What to do:
1. Decide whether each statement below agrees with the text on Victoria Benedictsson, answering yes or no and quoting the deciding words of the text: (a) Benedictsson made her debut as an author in 1884; (b) Jette Lundbo Levy is named as the first scholar to take Benedictsson seriously as a female artist; (c) Benedictsson destroyed the manuscript fragments.
2. Reproduce word for word the passage of the text on Victoria Benedictsson between "Two years earlier, she" and "in literary history.", inclusive.

Two years earlier, she had proudly and full of contempt dissociated herself from what she saw as Alfhild Agrell’s “hollow”, “dreary”, and “sickly affected pessimism”, in order to write instead “so that people get happier and better from reading”. If this were to fail, it would be better, Victoria Benedictsson thought, not to write at all. It may seem as if she, with “Ur mörkret”, had ended up in an aesthetic impasse. And then again! The fact that she did not destroy the manuscript fragments indicates that she had a feeling that it was this kind of contradictory literary texts, which defied unambiguous interpretations, that would ensure her a place in literary history.

The first scholar to take Victoria Benedictsson seriously as a female artist is Jette Lundbo Levy. She sheds light on Benedictsson’s grandiose attempt at presenting a third point of view, distinct from the men’s message of free love, but also from the women’s movement’s puritan reply to this message (with the demand that, before marriage, men had to be just as sexually inexperienced, just as ‘pure’, as women). Lundbo Levy reads Benedictsson at several different levels, compares her private diary entries and letters with published material, and asks herself why Benedictsson did not entirely succeed in describing, in an elaborated literary form, her complex feelings with regard to the dilemma of femininity. What determines Benedictsson’s writing is rather what Lundbo Levy calls “the aesthetics of the double gaze”, the tension between a ‘male’ gaze that creates one literary form and a ‘female’ gaze that creates another. “Ur mörkret” (Eng. tr. From the Dark) is a clear example of this aesthetics and its inherent tension.

The Programme

Victoria Benedictsson’s conscious aesthetics embraces three different writing projects. Firstly, she wanted to write for ordinary people, “for those who work”. Secondly, she wanted to “submit problems to debate”, and, as Georg Brandes advocated, present the great contemporary questions in a realistic, engaged prose. And thirdly, she wanted to describe her own inner development, her ever more trying struggle to make the woman, the human being, and the author hang together. She made her debut as an author in 1884 with the favourably received collection of short stories Från Skåne (From Scania) by ‘Ernst Ahlgren’. In addition to romantic stories about being an artist and being the chosen one, the collection includes a number of descriptions of the lives of common people, with sharply drawn portraits of people from the Swedish province of Scania. In varying ways, the Danish-Norwegian Magdalene Thoresen, the Dane Henrik Pontoppidan, and the Norwegian Bjørnstjerne Bjørnson had already created a tradition of portraying ‘the people’, but Victoria Benedictsson renews the genre by focusing instead on the observer. She lets traditional patterns of life be reflected in the eyes of an outsider, and her sense of humour shoots down every attempt at idyllising. Instead, it is the repetition, the stagnation, and the sluggishness that dominate in her description of country life. A recurring image is the clay that clings to the wooden shoes, holding you back and making your gait heavy and clumsy. “– The road is one big puddle, and the feet get stuck in the clayey soil, which is so sticky that it ties you down […].”

Provided data:
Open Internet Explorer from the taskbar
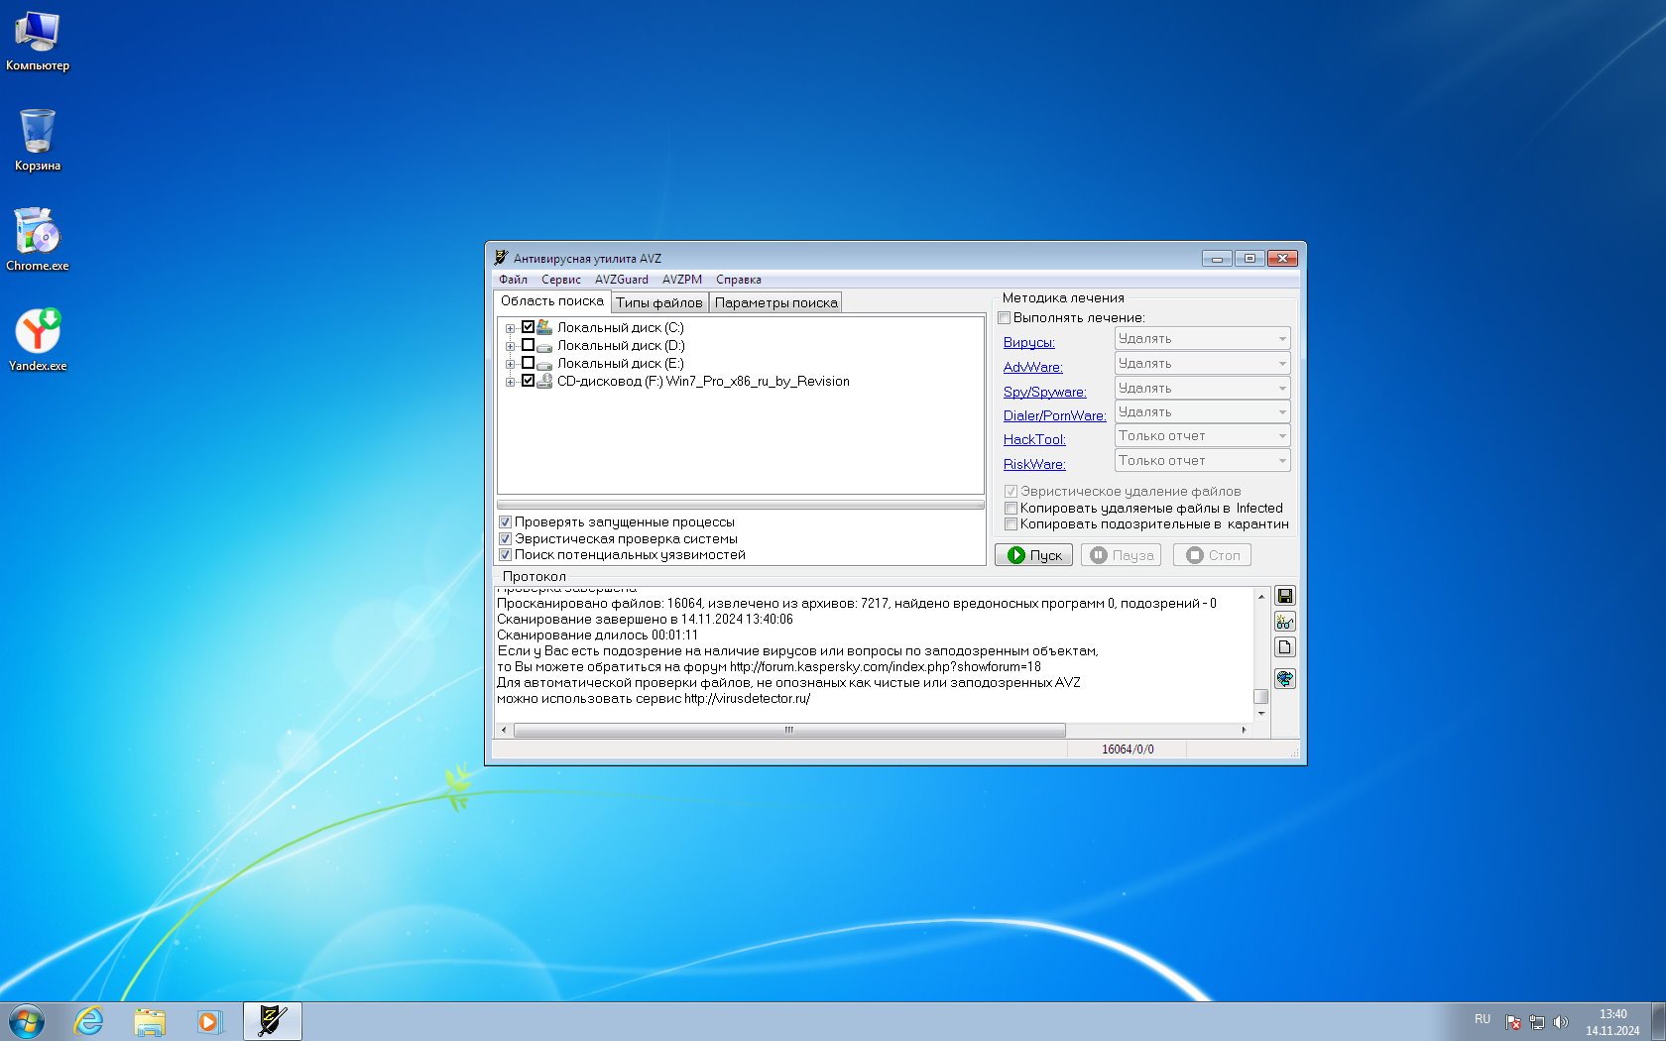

Results by task:
1.
(a) Yes: "She made her debut as an author in 1884 with the favourably received collection of short stories Från Skåne (From Scania) by ‘Ernst Ahlgren’."
(b) Yes: "The first scholar to take Victoria Benedictsson seriously as a female artist is Jette Lundbo Levy."
(c) No: "The fact that she did not destroy the manuscript fragments"

2.
Two years earlier, she had proudly and full of contempt dissociated herself from what she saw as Alfhild Agrell’s “hollow”, “dreary”, and “sickly affected pessimism”, in order to write instead “so that people get happier and better from reading”. If this were to fail, it would be better, Victoria Benedictsson thought, not to write at all. It may seem as if she, with “Ur mörkret”, had ended up in an aesthetic impasse. And then again! The fact that she did not destroy the manuscript fragments indicates that she had a feeling that it was this kind of contradictory literary texts, which defied unambiguous interpretations, that would ensure her a place in literary history.